The Commission conducted a cost-benefit analysis. The Office of Economic Analysis calculated that 7,711 companies, representing 78 percent of public domestic operating companies, qualify as eligible portfolio companies under the amended rule. With respect to costs, the Commission states that, although the amended rule might impose certain administrative compliance costs on BDCs, these costs are similar to the types of compliance costs that a BDC currently undertakes when it invests in a company. Specifically, a BDC will need to determine, prior to investing in a company, if the company has a class of securities listed on an Exchange and whether that company's market capitalization was less than $250 million as of a date within 60 days prior to the date of the BDC's investment. The Commission notes that costs in obtaining this information will be minimal. The Commission also anticipates that the amended rule will impose only minimal costs on portfolio companies.

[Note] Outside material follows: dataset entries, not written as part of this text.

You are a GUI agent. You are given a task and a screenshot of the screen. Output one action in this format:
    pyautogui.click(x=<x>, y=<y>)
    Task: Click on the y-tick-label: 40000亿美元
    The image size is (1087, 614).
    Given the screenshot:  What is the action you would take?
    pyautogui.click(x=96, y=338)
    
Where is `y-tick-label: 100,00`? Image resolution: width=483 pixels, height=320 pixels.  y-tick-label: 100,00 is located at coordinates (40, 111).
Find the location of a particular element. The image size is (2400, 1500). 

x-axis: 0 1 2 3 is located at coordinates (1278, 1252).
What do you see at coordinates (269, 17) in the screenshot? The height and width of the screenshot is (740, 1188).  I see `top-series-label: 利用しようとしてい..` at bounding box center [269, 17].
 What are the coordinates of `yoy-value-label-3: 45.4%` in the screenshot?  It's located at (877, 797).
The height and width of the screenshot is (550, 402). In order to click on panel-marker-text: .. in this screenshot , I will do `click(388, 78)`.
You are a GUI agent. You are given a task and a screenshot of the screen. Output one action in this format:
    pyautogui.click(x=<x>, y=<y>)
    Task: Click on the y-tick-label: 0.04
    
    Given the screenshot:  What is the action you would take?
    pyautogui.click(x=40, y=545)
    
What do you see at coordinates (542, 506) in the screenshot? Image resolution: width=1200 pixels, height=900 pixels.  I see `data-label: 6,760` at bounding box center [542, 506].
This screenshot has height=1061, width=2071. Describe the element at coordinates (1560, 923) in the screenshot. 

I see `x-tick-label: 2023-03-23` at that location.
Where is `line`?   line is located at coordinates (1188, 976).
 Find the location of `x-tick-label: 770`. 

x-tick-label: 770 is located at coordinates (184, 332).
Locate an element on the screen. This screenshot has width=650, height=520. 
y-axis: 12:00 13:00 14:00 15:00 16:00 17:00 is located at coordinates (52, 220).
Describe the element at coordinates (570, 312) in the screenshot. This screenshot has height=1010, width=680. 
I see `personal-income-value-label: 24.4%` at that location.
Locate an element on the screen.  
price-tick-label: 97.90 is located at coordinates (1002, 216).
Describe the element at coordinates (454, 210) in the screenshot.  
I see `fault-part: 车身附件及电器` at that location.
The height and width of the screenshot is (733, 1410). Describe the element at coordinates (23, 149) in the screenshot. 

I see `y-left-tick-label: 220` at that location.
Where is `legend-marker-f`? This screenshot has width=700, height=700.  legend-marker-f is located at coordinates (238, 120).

(ii) Agency actions relevant to the Regulatory Flexibility Act, 5 U.S.C. sections 603-605, 607, and 609

The Commission prepared a Final Regulatory Flexibility Analysis under the Act. The Commission here notes that the amended rule will expand the definition of eligible portfolio company to include any domestic operating company with a class of securities listed on an Exchange that has a market capitalization of less than $250 million. These companies may need BDC financing for continued growth and development, but notwithstanding the fact that their securities are listed on an Exchange, may find it difficult to raise additional capital in new offerings or borrow money through other conventional sources.

(iii) Agency actions relevant to sections 202-205 of the Unfunded Mandates Reform Act of 1995, 2 U.S.C. sections 1532-1535

As an independent regulatory agency, the Commission is not subject to the Act.

(iv) Other relevant information or requirements under acts and executive orders

Administrative Procedure Act, 5 U.S.C. sections 551 et seq.

The final rule was issued using the notice and comment procedures found at 5 U.S.C. sect. 553. The amendments to Rule 2a-46 were proposed on October 31, 2006, in Definition of Eligible Portfolio Company under the Investment Company Act of 1940, 71 Fed. Reg. 64,093. The Commission received letters from fifteen commenters in response to the proposal. The Commission responds to those comments in the final rule.

Paperwork Reduction Act, 44 U.S.C. sections 3501-3520

The Commission stated that this final rule does not contain any new or modified information collection requirements subject to the Act.

Statutory authorization for the rule

The Commission promulgated this final rule under sections 2(a)(46)(C)(iv) and 38(a) of the Investment Company Act. 15 U.S.C. sections 80a–1, 80a–34(d), 80a–37, and 80a–39.

Executive Order No. 12,866

As an independent regulatory agency, the Commission is not subject to the review requirements of the Order.

Executive Order No. 13,132 (Federalism)

As an independent regulatory agency, the Commission is not subject to the review requirements of the Order.